ExploreHope Staff Stories: Roller Coaster Camp

Welcome back lovely scientists to the STEM@Home blog. My name is Lucy and I was in charge of leading a camp with ExploreHope this year. I will be a senior at Hope majoring in Elementary Education and I am really looking forward to working with kids in the camp. It has been so exciting to be able to spend this valuable time with the campers. I led Roller Coaster camp and the kids had so much fun inventing and discovering new ideas through creating, working together, and using their imagination to put together original inventions. They had me on a roller coaster of emotions. 

In this camp, campers are given freedom. We set up certain activities and products they needed to create. However, we didn’t give them steps or any type of strict guidelines. This camp is all about them discovering and creating something that they made on their own. We also helped them learn new ideas and terms that will help them recognize science all around them. We introduced them to the science in their world.

There were so many wonderful memories created. One has to be when the kids were challenged with balancing a lever. They had to put certain items on one end and balance it with crayons on the other. They had so much fun trying to decide how many they needed. They even started putting their own items on one end, like sunglasses, and measuring those. Another was when they made chain reactions. They had fun finding a way to complete a task that wasn’t direct. They had fun trying to find a way of making a simple machine work as well. They worked together well and had such amazing ideas of how to make them work. They had so much fun with it.

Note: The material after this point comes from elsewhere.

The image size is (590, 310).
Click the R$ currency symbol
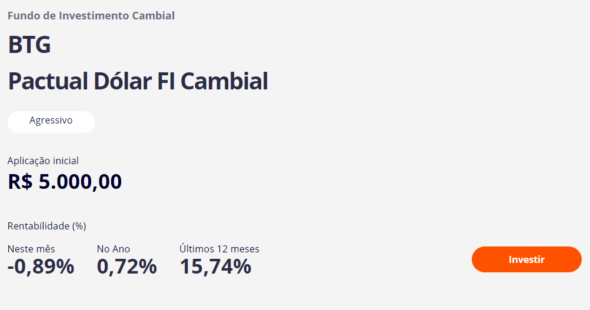tap(21, 182)
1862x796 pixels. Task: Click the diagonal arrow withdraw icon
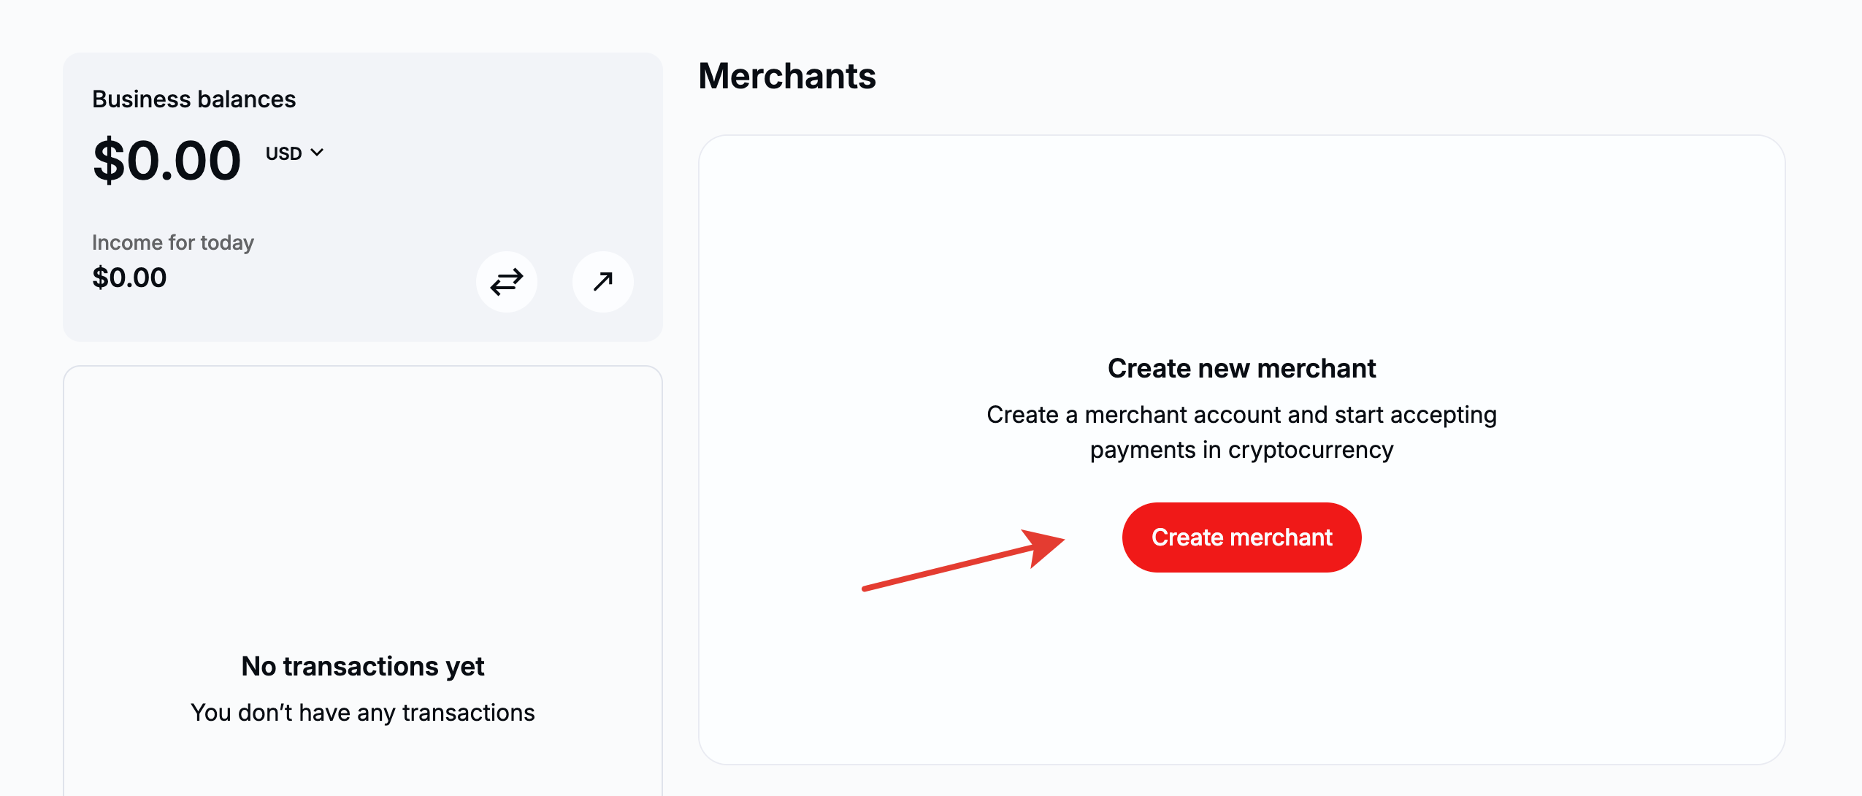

One activity that they and I both loved which is quite simple was a marshmallow catapult. This is an activity that we did when the kids were learning about kinetic and potential energy. They were able to build their own catapult and shoot a marshmallow to see how far it would go. The used rubber bands, tape, popsicle sticks, spoons, and a small marshmallow. I had a certain model that they could use for an idea. However, I could only make it go high and not far. They needed to solve that on their own with their own model. The model I had was three popsicle sticks stacked on top of each other and had a rubber band at each end. Then I would pull it back and show potential energy and how it could become kinetic. Overall, campers had many great opportunities in Roller Coaster camp to practice their problem-solving, invention, and creativity skills, all while making new friends and expanding their love of science!